Joseph S. The license of invention some people take is monstrous indeed.

Maria. Tis so-but, in my opinion, those who report such things are equally culpable.

Mrs C. To be sure they are; tale-bearers are as bad as the tale-makers-'tis an old observation, and a very true one: but what's to be done, as I said before? how will you prevent people from talking? To-day Mrs Clackitt assured me Mr and Mrs Honeymoon were at last become mere man and wife, like the rest of their acquaintance. No, no! tale-bearers, as I said before, are just as bad as the tale-makers. Joseph S. Ah! Mrs Candour, if every body had your forbearance and good-nature!

*

*

Mrs C. I confess, Mr Surface, I cannot bear to hear people attacked behind their backs; and when ugly circumstances come out against our acquaintance, I own I always love to think the best. By the by, I hope 'tis not true that your brother is absolutely ruined? Joseph S. I am afraid his circumstances are very bad indeed, ma'am.

Mrs C. Ah! I heard so-but you must tell him to keep up his spirits; everybody almost is in the same way-Lord Spindle, Sir Thomas Splint, and Mr Nickit -all up, I hear, within this week; so, if Charles is undone, he'll find half his acquaintance ruined too; and that, you know, is a consolation.

Joseph S. Doubtless, ma'am-a very great one.

Enter SERVANT.

Serv. Mr Crabtree and Sir Benjamin Backbite. [Exit Servant. Lady S. So, Maria, you see your lover pursues you; positively you shan't escape.

Enter CRABTREE and SIR BENJAMIN BACKBITE.
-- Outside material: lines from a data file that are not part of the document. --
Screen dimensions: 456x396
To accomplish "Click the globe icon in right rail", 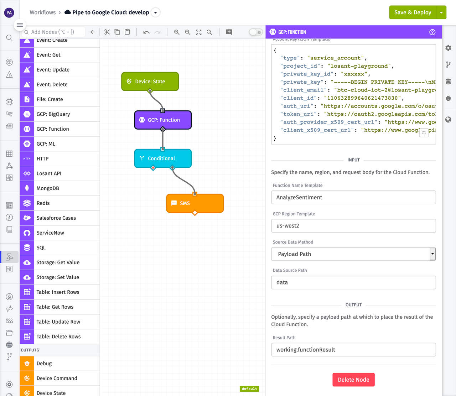I will click(448, 120).
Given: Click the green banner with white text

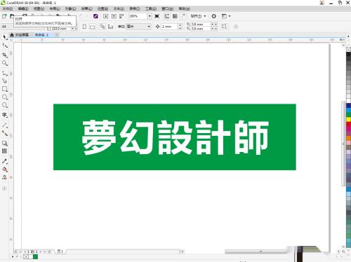Looking at the screenshot, I should click(x=175, y=137).
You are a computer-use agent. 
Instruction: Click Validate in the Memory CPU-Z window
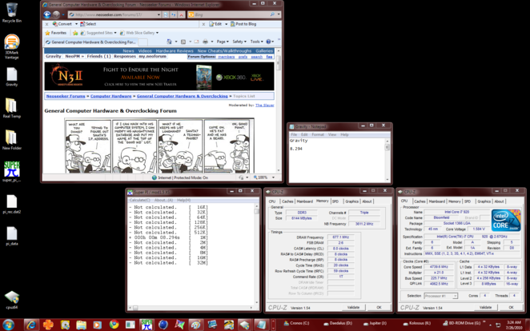353,307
Crab. Lady Sneerwell, I kiss your hand. Mrs Candour, I don't believe you are acquainted with my nephew, Sir Benjamin Backbite? Egad! ma'am, he has a pretty wit, and is a pretty poet, too; isn't he, Lady Sneerwell?

Sir B. O fie, uncle!

Crab. Nay, egad, it's true; I back him at a rebus or a charade against the best rhymer in the kingdom. Has your ladyship heard the epigram he wrote last week on Lady Frizzle's feather catching fire? Do, Benjamin, repeat it, or the charade you made last night extempore at Mrs Drowzie's conversazione. Come now; your first is the name of a fish, your second a great naval commander, and

Sir B. Uncle, now-prithee

Crab. I'faith, ma'am, 'twould surprise you to hear how ready he is at these things.

Lady S. I wonder, Sir Benjamin, you never publish anything.

Sir B. To say truth, ma'am, 'tis very vulgar to print; and as my little productions are mostly satires and lampoons on particular people, I find they circulate more by giving copies in confidence to the friends of the parties. However, I have some love elegies, which, when favoured with this lady's smiles, I mean to give the public.

Crab. 'Fore heaven, ma'am, they'll immortalise you! you will be handed down to posterity, like Petrarch's Laura, or Waller's Sacharissa.

Sir B. Yes, madam, I think you will like them, when you shall see them on a beautiful quarto page, where a neat rivulet of text shall murmur through a meadow of margin. 'Fore gad they will be the most elegant things of their kind!

Črab. But, ladies, that's true-have you heard the news?

Mrs C. What, sir, do you mean the report ofCrab. No, ma'am, that's not it-Miss Nicely is going to be married to her own footman. Mrs C. Impossible!

Crab. Ask Sir Benjamin.

Sir B. "Tis very true, ma'am; everything is fixed, and the wedding liveries bespoke.

Crab. Yes; and they do say there were very pressing reasons for it.

Lady S. Why, I have heard something of this before. Mrs C. It can't be; and I wonder any one should believe such a story of so prudent a lady as Miss Nicely.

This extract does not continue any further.